### Passage shown
::::::::::

AMQP Support in Hyrax

From OPeNDAP Documentation
⧼opendap2-jumptonavigation⧽
Figure 1. Hyrax Architecture at a High-level

Support for AMQP in hyrax is best handled by adding a new front-end to the server that can act as an AMQP client, reading information from an AMQP queue. Hyrax has an overall architecture that already supports this. Figure one shows a high-level view of the Hyrax architecture. The BES is the part f Hyrax that builds the bodies of a DAP response. The front-end (the OLFS) contains a set of handlers which respond to requests made using HTTP. Based on the request, the OLFS sends commands over a stateful connection to the BES asking it to make the correct response. Generally, the OLFS will have to parse the request URL and pass information from that URL to the BES. Even though the OLFS is designed to support several different 'protocols' like DAP or THREDDS, it is capable of responding to HTTP only (it is a Java Servlet; see Server Dispatch Operations for information about the OLFS design, implementation and extension capabilities). Thus, it makes the most sense to build a new front-end dedicated to AMQP.

While the architecture chosen to add support for AMQP is very important, other considerations are also critical to the success of the overall effort to run DAP over AMQP. One is the mapping between different DAP versions to AMQP. Since DAP was designed with HTTP in mind, how DAP and AMQP can best be matched merits serious consideration. This will entail looking at the current DAP implementation along with the evolving DAP, version 4, specification and its implementation.

Proposed Architecture for AMQP Support in Hyrax

Figure 2. Hyrax with AMQP

Figure 2. shows how a AMQP module could be added to work with Hyrax. The diagram implies that an actual installation could support both DAP/HTTP and DAP/AMQP interactions using one BES. That might be true, or it might not, depending on how the connection pooling is handled by the OLFS and new AMQP front-end. The DAP/SOAP interface of the OLFS is really different than the other three interfaces shown in the diagram because the SOAP messaging software uses the request document body instead of the URL while the other three interfaces/protocols all use the URL and ignore the request document body. However, it's still part of the OLFS because Hyrax uses SOAP messaging over HTTP.

One option we should consider is supporting DAP over AMQP using SOAP.

Sharing one BES between two front-ends

Because there is no limit within the BES on the number of beslistener processes created, any number of front ends can make connections to the BES and holds those connection sin a pool without concern that the 'pool will fill up'. This is a result of the Unix fork/exec model and the architectural design of Hyrax that has placed limits on the number of outstanding BES connections within the OLFS. A second front end could establish its own set of connections to completely separate processes. In the OLFS, the software that manages the connections to the BES can be found in BES.java.

Where's the OLFS' 'main'?

To see where the OLFS starts running, look at ServletDispatch. This class' init() method is the first code run by the servlet engine when it starts.

::::::::::

### Recorded information
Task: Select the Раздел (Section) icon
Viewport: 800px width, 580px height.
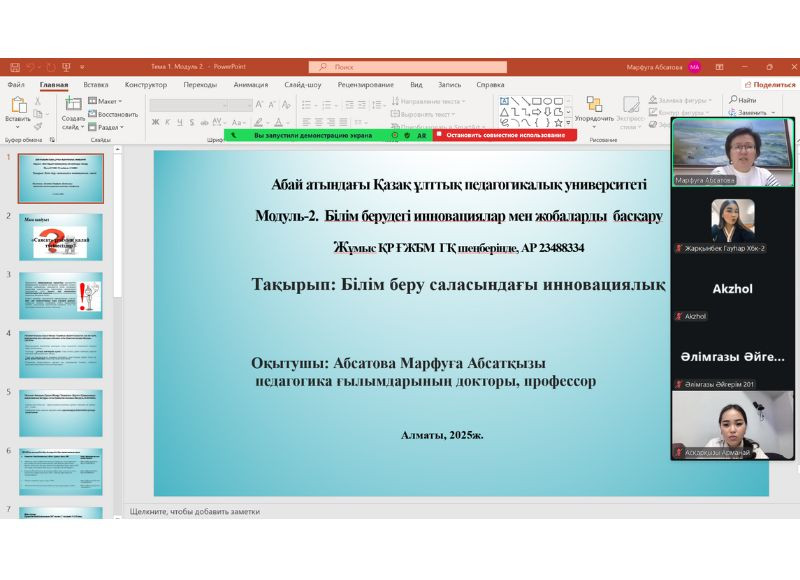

::::::::::

### Exercise set
A. Please rewrite the paragraph of the Hyrax AMQP page that begins "While the architecture chosen" as a short bulleted list, keeping its main facts.
B. Write the next part of the Hyrax AMQP page, starting right after its final sentence about the init() method of ServletDispatch.

### Results of the tasks
A.
- The chosen architecture matters a great deal, but other factors are also critical to running DAP over AMQP successfully.
- One of these is how the different DAP versions map to AMQP.
- Because DAP was designed with HTTP in mind, the best way to match DAP and AMQP deserves serious consideration.
- This means examining the current DAP implementation, as well as the evolving DAP version 4 specification and its implementation.

B.
How the OLFS connects to the BES

On start-up the OLFS makes a connection to the BES. When the OLFS is started, the BES Daemon (besdaemon) has already started and bound a well-known port (10022 by default; set in both the bes and olfs configuration files). The OLFS starts when Tomcat starts or restarts the servlet and initially makes a pool of connections. These are really TCP socket connections to specific instances of the BES listener (beslistener). When the OLFS gets a request it needs to process using the BES, it checks this pool of connections and picks the next available one. If no connections are available, then a new connection is made unless the maximum number of allowed connections have already been made. In the latter case the request for a the next available connection blocks until there is an available connection. The maximum number of connections to the BES, which is really the maximum number of BES listeners (i.e., processes) to make is set in the OLFS configuration file.

To see how the OLFS does this, look at BES.java, OPeNDAPClient.java, and NewPPTClient.java

Important points:

  1. Because the OLFS would block indefinitely if all of the beslisteners get 'stuck', the OLFS uses and inactivity timeout to kill beslisteners. (This is not the case in Hyrax 1.5 but will be in Hyrax 1.6; 300 seconds, hard coded, but it could be a configuration parameter).
  2. The OLFS will dump connections from the pool after 2000 commands have been sent to a particular beslistener. This parameter is hard coded into the OLFS, but it could be read from the configuration file.
  3. The OLFS initially makes zero connections and it makes new connections only when a request for a connection indicates that no available connections are in the pool. Thus, even though the maximum number of connections is set at N, there will only be N instances of the beslistener and N entries in the pool of connections if there's a need for N simultaneous connections.
  4. The besdaemon and master beslistener do not know about the child processes that have been created.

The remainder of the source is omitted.